[FRAGMENTO DEL DOCUMENTO]
■ ■ ■ ■ ■
EL DIOS DINERO
En primer lugar, el dios que mueve este mundo es el amor al dinero. Pablo dijo a Timoteo: porque los que quieren enriquecerse caen en tentaciòn y lazo, y en muchas codicias necias y dañosas,que hunden a los hombres en destrucciòn y perdiciòn; porque raìz de todos los males es el amor al dinero, el cual codiciando algunos, se extraviaron de la fe, y fueron traspasados de muchos dolores.( 1ª Ti. 6: 9-10)
Jesùs dijo, no podemos servir a dos señores: Ninguno puede servir a dos señores; porque aborrecerà al uno y amará al otro,
o estimarà al uno y menospreciarà al otro. no podèis servir a Dios y a las riquezas. (Mt. 6:2 El 4)
Muchos se han desviado de la fe siguiendo este dios. El poder y la seguridad que aparentemente da el materialismo, toma el lugar de la fe en Dios.Aunque difìcilmente lo admiten, millones siguen esta forma de pensar y sus vidaa cotidianas lo demuestran. Para muchos, el dinero es màs importante que la vida humana y el alma eterna. miles mueren de hambre, mientras otros amontonan riquezas para su propia condenaciòn.
De esta vida no podrè, llevar ninguna cosa que ganè.
todo loque aprecio y valoro, lo dejarè con mis tesoros.
lo que luchè por conseguir, lo abandonarè cuando tenga que ir.
Aunque lo llamo mìo, y me da orgullo, la tumba me dirà no es tuyo. y todo lo que recojo, y todo lo que gano no podre llevarlo a ese mundo lejano.
■ ■ ■ ■ ■
[INFORMACIÓN EXTRAÍDA]
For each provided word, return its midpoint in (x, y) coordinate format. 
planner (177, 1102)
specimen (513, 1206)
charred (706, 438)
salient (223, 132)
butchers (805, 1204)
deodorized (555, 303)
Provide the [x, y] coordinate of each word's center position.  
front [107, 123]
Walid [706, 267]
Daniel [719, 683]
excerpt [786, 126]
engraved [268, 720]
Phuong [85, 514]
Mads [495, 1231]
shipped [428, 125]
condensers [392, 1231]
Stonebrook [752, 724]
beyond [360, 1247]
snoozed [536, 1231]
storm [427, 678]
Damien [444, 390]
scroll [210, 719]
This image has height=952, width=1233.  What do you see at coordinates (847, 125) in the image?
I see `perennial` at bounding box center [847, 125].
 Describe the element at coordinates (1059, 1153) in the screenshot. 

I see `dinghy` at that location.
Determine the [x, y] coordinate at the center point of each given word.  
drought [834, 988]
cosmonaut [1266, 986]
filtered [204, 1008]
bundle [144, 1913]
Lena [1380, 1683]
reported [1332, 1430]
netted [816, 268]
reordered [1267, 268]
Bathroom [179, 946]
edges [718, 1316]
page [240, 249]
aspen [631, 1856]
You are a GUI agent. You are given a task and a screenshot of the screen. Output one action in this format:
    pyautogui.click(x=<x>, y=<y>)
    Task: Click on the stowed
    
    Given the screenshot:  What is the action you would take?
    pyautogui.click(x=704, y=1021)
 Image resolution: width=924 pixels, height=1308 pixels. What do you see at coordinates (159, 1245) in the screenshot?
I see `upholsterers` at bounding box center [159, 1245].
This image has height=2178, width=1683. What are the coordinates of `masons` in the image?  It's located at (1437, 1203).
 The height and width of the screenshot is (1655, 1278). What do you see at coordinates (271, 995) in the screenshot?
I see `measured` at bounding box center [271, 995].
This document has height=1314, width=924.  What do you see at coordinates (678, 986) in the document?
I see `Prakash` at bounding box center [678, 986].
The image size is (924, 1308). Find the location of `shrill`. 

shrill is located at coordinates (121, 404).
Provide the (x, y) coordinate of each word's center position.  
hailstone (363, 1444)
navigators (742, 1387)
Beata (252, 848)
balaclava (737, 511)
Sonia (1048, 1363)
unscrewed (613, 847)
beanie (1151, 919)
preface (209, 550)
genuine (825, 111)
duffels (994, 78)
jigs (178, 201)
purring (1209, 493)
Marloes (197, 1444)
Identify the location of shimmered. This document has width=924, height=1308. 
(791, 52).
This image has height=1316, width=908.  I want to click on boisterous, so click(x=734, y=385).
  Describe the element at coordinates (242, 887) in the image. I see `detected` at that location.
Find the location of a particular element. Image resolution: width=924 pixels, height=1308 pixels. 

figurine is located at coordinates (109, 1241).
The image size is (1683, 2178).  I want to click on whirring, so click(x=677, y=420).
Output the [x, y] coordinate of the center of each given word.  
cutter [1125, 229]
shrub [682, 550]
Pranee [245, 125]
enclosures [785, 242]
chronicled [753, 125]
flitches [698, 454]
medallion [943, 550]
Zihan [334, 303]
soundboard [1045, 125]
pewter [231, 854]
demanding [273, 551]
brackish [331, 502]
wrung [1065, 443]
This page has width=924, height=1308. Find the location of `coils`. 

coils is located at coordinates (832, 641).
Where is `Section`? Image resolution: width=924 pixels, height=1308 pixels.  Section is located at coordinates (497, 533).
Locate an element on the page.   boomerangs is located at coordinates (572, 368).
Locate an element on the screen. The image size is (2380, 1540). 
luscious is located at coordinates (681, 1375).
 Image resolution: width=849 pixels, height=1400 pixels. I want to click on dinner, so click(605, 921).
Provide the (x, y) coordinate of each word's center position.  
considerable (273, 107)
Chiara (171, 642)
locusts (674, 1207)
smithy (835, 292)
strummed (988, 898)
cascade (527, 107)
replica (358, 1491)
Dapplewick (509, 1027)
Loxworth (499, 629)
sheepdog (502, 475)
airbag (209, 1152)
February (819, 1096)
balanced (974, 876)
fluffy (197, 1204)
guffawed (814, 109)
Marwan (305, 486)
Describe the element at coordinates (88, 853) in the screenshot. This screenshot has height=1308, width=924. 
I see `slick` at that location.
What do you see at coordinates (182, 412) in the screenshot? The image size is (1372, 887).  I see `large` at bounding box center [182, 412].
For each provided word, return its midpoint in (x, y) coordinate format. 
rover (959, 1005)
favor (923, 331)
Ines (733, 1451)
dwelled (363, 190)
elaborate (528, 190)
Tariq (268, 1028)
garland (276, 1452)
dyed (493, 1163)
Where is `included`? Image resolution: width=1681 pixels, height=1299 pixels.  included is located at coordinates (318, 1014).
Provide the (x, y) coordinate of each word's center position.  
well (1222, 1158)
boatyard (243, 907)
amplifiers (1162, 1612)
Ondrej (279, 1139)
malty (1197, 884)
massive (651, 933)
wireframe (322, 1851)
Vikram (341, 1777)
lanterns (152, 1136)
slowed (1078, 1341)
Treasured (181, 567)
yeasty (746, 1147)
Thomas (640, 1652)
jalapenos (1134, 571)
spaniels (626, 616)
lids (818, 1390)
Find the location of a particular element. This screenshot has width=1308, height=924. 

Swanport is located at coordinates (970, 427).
■ ■ ■ ■ ■
[CONSIGNA]
Reescribe el fragmento sobre el amor al dinero comenzando en "Jesùs dijo, no" y terminando en "su propia condenaciòn.", y sustituye "señores" por "amos".

[RESULTADO]
Jesùs dijo, no podemos servir a dos amos: Ninguno puede servir a dos amos; porque aborrecerà al uno y amará al otro,
o estimarà al uno y menospreciarà al otro. no podèis servir a Dios y a las riquezas. (Mt. 6:2 El 4)
Muchos se han desviado de la fe siguiendo este dios. El poder y la seguridad que aparentemente da el materialismo, toma el lugar de la fe en Dios.Aunque difìcilmente lo admiten, millones siguen esta forma de pensar y sus vidaa cotidianas lo demuestran. Para muchos, el dinero es màs importante que la vida humana y el alma eterna. miles mueren de hambre, mientras otros amontonan riquezas para su propia condenaciòn.